Work task >> Look below for the line containing "Plávaná (1131, 1597)" and the line containing "Деловая столица (91, 2092)"; repeat exactly those two lines and all lines between them, and nothing else.

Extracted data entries
==============================

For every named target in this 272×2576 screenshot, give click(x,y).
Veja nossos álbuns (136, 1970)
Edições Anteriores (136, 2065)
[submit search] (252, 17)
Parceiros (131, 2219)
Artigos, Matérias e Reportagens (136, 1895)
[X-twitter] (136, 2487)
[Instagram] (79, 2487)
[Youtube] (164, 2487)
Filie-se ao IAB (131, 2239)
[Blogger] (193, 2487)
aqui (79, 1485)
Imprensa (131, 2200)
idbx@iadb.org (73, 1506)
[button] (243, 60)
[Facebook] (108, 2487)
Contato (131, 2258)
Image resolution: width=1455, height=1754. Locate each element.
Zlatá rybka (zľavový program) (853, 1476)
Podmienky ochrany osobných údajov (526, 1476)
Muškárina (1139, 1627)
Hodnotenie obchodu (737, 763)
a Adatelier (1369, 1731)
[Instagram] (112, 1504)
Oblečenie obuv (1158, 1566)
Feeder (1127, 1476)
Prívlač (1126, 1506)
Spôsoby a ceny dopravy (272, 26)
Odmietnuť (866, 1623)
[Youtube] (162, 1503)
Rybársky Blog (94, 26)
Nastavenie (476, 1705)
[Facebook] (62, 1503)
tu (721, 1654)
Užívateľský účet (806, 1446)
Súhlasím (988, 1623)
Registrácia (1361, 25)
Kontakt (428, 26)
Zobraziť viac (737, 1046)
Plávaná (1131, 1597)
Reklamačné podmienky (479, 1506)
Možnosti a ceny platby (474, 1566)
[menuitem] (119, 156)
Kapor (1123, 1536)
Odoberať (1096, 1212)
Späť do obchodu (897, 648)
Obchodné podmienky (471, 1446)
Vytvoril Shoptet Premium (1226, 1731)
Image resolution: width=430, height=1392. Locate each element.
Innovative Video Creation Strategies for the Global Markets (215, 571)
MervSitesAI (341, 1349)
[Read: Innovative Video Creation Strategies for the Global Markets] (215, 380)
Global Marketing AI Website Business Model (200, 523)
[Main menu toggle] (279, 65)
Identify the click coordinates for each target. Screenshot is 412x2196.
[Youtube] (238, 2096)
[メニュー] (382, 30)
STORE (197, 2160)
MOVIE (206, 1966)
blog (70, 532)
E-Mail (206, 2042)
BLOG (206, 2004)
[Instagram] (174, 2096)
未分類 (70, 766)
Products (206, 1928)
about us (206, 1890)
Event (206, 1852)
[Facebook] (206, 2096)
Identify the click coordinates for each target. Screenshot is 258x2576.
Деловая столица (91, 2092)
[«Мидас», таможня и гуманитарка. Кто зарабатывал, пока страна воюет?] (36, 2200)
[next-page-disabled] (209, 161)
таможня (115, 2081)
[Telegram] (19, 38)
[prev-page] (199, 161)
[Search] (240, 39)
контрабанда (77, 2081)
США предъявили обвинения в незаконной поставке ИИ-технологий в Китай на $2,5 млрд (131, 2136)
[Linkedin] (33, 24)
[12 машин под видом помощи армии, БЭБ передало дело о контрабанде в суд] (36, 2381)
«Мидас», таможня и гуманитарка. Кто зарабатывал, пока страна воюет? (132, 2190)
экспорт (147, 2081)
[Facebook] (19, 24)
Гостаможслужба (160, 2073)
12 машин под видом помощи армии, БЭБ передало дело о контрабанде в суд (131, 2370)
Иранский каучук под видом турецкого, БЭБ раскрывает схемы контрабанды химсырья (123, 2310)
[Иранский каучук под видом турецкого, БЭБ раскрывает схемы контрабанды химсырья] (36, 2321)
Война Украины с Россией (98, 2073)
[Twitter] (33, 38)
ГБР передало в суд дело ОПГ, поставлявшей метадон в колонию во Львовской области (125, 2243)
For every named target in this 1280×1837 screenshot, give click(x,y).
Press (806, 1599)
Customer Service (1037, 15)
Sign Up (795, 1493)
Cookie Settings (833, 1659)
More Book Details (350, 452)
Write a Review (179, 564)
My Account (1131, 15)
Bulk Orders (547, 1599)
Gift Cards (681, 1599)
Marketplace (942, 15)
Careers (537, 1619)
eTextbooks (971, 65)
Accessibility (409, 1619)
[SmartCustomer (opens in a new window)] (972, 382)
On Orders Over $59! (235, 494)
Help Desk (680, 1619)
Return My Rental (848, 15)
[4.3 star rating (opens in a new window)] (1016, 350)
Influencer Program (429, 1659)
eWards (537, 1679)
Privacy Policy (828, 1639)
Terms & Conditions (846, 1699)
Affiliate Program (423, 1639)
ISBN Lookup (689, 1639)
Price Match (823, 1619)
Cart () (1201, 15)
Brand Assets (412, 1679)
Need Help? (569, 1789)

==============================

Completed exercise >>
Plávaná (1131, 1597)
Reklamačné podmienky (479, 1506)
Možnosti a ceny platby (474, 1566)
[menuitem] (119, 156)
Kapor (1123, 1536)
Odoberať (1096, 1212)
Späť do obchodu (897, 648)
Obchodné podmienky (471, 1446)
Vytvoril Shoptet Premium (1226, 1731)
Image resolution: width=430, height=1392. Locate each element.
Innovative Video Creation Strategies for the Global Markets (215, 571)
MervSitesAI (341, 1349)
[Read: Innovative Video Creation Strategies for the Global Markets] (215, 380)
Global Marketing AI Website Business Model (200, 523)
[Main menu toggle] (279, 65)
Identify the click coordinates for each target. Screenshot is 412x2196.
[Youtube] (238, 2096)
[メニュー] (382, 30)
STORE (197, 2160)
MOVIE (206, 1966)
blog (70, 532)
E-Mail (206, 2042)
BLOG (206, 2004)
[Instagram] (174, 2096)
未分類 (70, 766)
Products (206, 1928)
about us (206, 1890)
Event (206, 1852)
[Facebook] (206, 2096)
Identify the click coordinates for each target. Screenshot is 258x2576.
Деловая столица (91, 2092)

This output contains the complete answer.